_How to complete this task_: Reproduce exactly the lines below from the one containing "Men's Star Wars Pixel" through the one containing "BUY NOW (863, 370)", including both, and nothing else.

_Records for processing_:
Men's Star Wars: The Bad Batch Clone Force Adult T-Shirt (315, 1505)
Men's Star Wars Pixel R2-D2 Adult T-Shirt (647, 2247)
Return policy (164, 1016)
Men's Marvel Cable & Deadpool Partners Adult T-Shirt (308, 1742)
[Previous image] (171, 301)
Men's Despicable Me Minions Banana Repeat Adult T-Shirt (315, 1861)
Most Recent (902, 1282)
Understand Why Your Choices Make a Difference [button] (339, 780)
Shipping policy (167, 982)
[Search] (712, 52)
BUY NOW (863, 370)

---

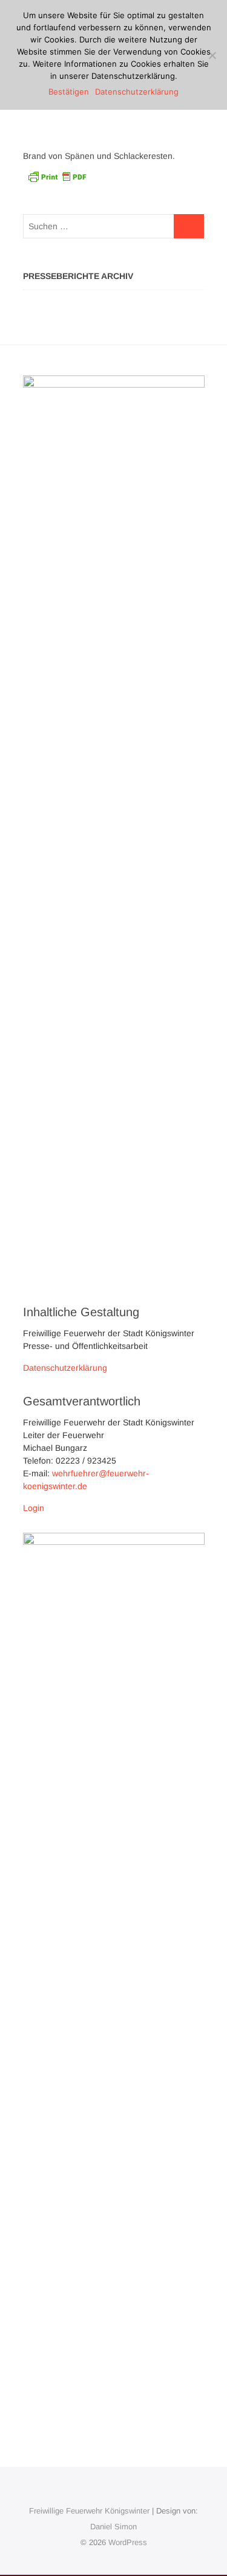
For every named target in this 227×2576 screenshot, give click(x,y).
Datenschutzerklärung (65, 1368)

_Written answer_:
Men's Star Wars Pixel R2-D2 Adult T-Shirt (647, 2247)
Return policy (164, 1016)
Men's Marvel Cable & Deadpool Partners Adult T-Shirt (308, 1742)
[Previous image] (171, 301)
Men's Despicable Me Minions Banana Repeat Adult T-Shirt (315, 1861)
Most Recent (902, 1282)
Understand Why Your Choices Make a Difference [button] (339, 780)
Shipping policy (167, 982)
[Search] (712, 52)
BUY NOW (863, 370)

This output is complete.